La pared trasera de su hogar es una de las columnas sobre las que se sostiene la autopista. Tiende la ropa sobre el guardarrail de la bajada. Hasta que su marido amplió la casa ganándole un metro a las vías del Belgrano Cargas, tenían que sacar de día los colchones afuera y ponerlos de noche en el piso del comedor para dormir. Por esa casilla de 20 metros cuadrados donde Victoria, su pareja y tres hijos (el mayor vive arriba) se cocinan, se asean, miran televisión; ella pagó cinco cuotas de 2.000 pesos a una vecina.
-Nos tienen como a una novia. Nos citan para hablar pero nunca pasa nada- dice Victoria.
El gerente de Seguridad y Control Ambiental de la empresa privada Administración General de Puertos S.E., Carlos Sposaro, les repitió esta semana la oferta: tres millones de pesos como indemnización para las 46 familias que deben ser relocalizadas.
-Hicimos el cálculo y nos da unos 70.000 pesos a cada una.
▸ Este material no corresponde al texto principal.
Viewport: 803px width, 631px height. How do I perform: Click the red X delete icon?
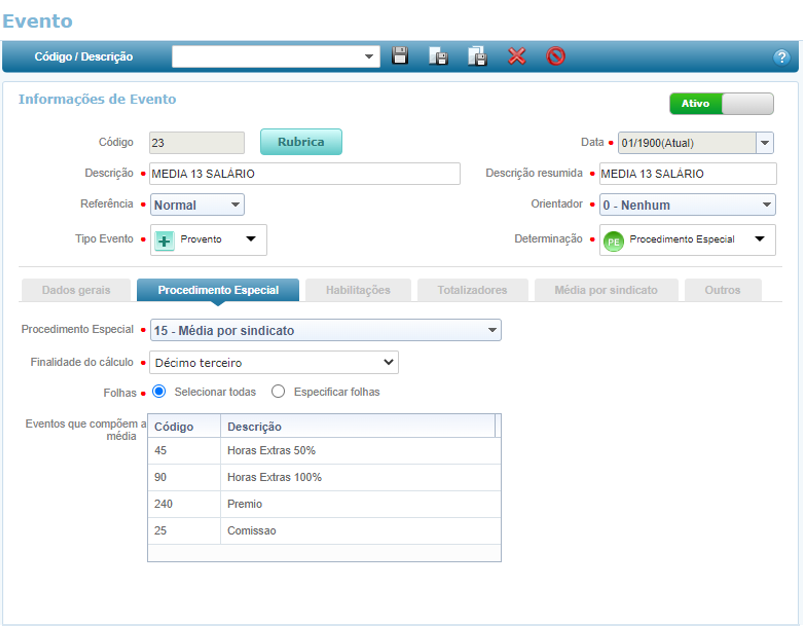(x=517, y=57)
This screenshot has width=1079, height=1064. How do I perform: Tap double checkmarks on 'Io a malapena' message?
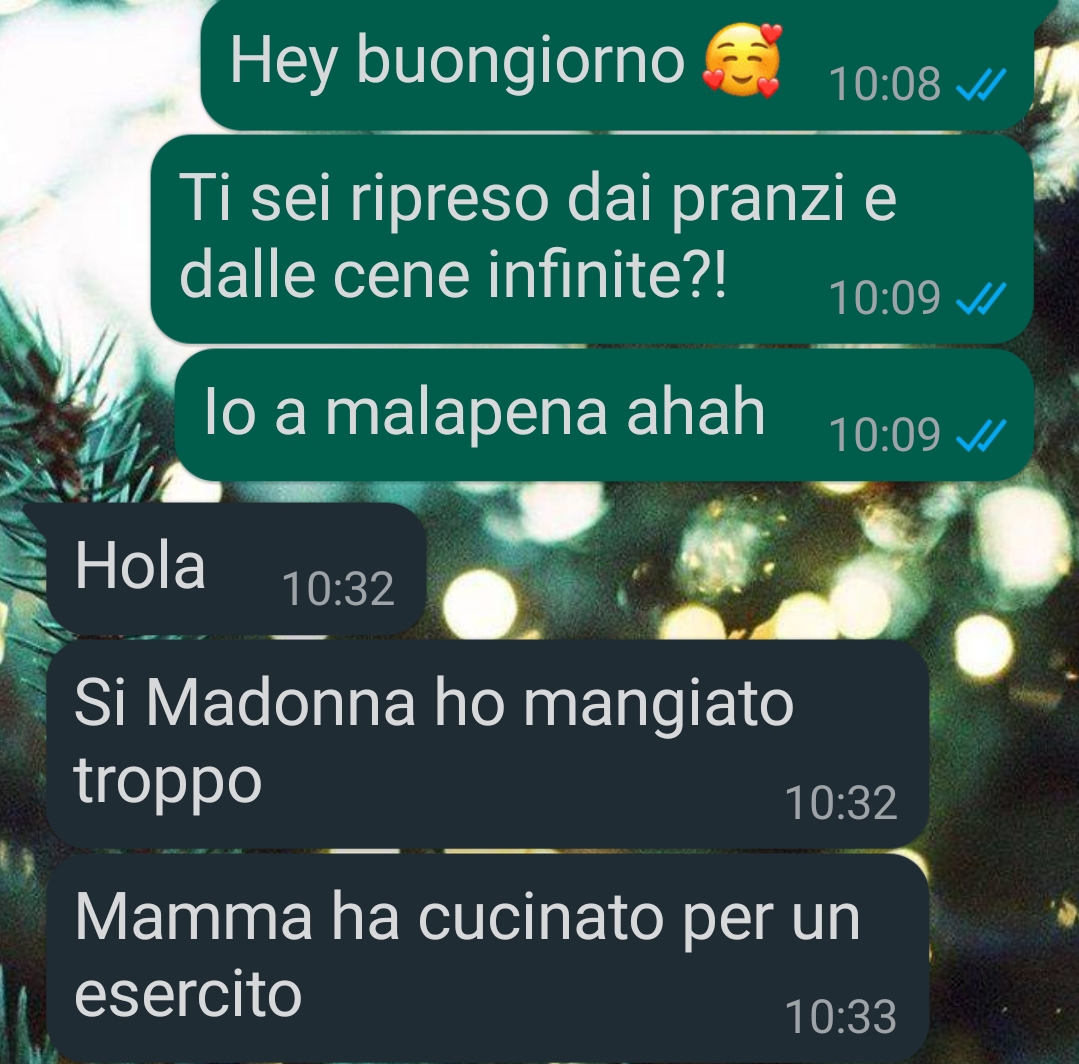coord(982,434)
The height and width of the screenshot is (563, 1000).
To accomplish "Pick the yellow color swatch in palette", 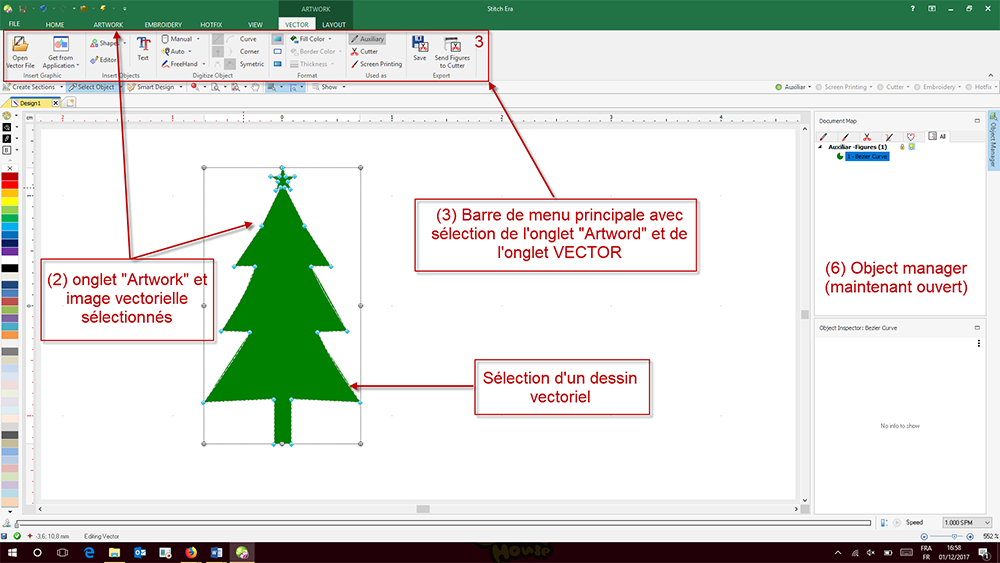I will pyautogui.click(x=10, y=201).
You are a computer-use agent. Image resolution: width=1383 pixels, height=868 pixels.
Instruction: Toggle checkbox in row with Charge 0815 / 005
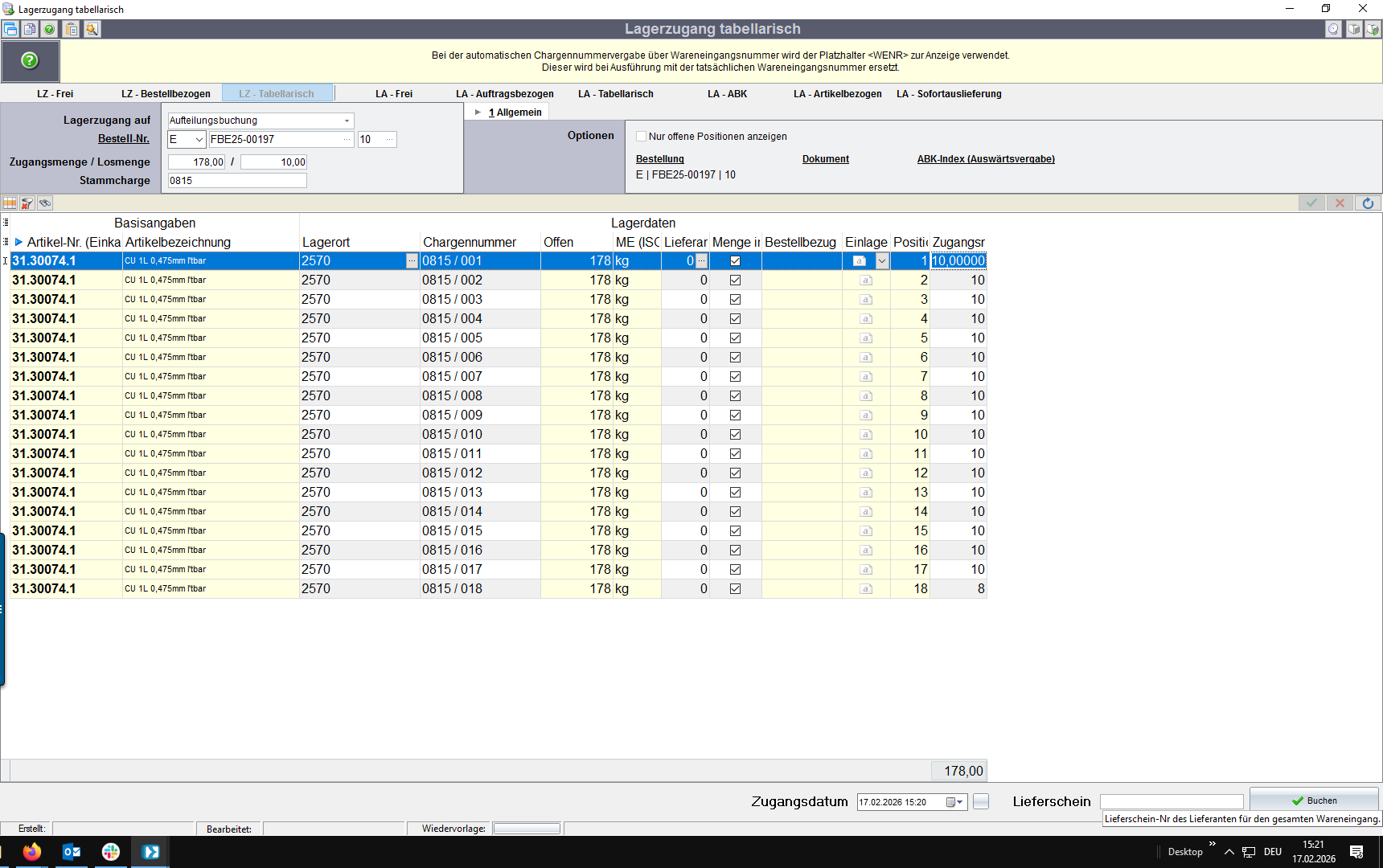tap(735, 338)
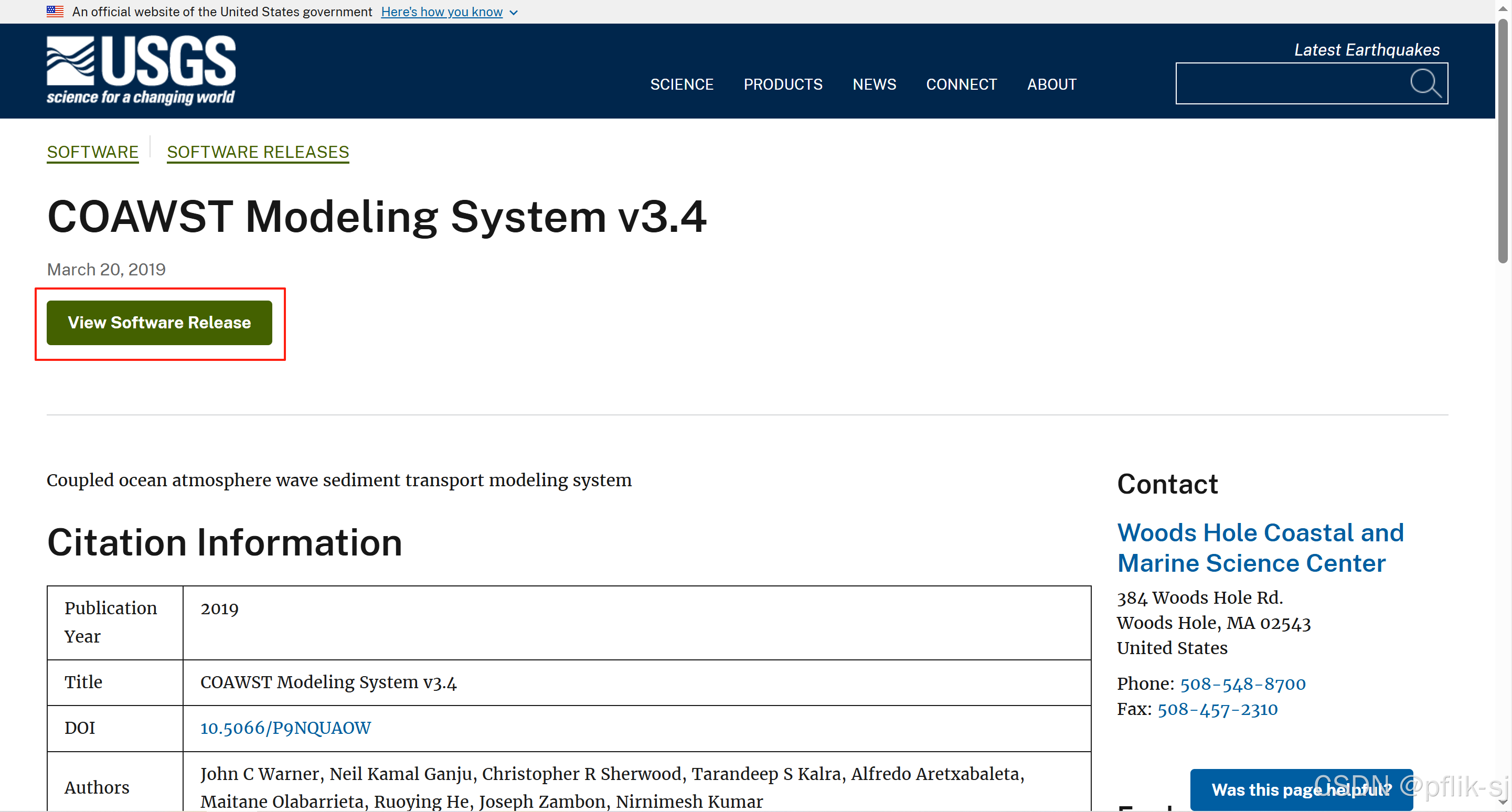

Esto será una cuevita, pero es el lugar donde mi familia se refugia de la lluvia, del frío. No me voy a ir por monedas.
Victoria cree en Dios, pero casi no va a la iglesia. En el comedor que lleva el nombre de Carlos Mugica le hablaron de él y de su credo “desde el pueblo y con el pueblo”. De vivir el compromiso a fondo, de conocer las tristezas y alegrías de su gente, de sentirlas para construir la justicia social. “Conseguirle techo a una persona ya es hablarle de Dios”, dijo el cura en una entrevista en 1972.
La herencia se ve en las huellas materiales esparcidas por el barrio. Las fotos, su cara en bustos y murales, su fraseo rebelde, un equipo de fútbol, el comedor comunitario. Está en lo intangible: una presencia en el aire a pesar de las décadas de violencia y exclusión. “El barrio está lleno de solidaridades de unos vecinos con otros”, apunta el padre Willy. Dividir lo que queda de yerba, cuidar el hijo de la comadre mientras va a buscar trabajo. Es la heroicidad de lo cotidiano: un instinto que comparten los sobrevivientes de la misma catástrofe.
-Carlos sabía que podían matarlo, pero optó por quedarse- dice Willy.- Fue el acto de amor más grande: dar la vida por lo que creía.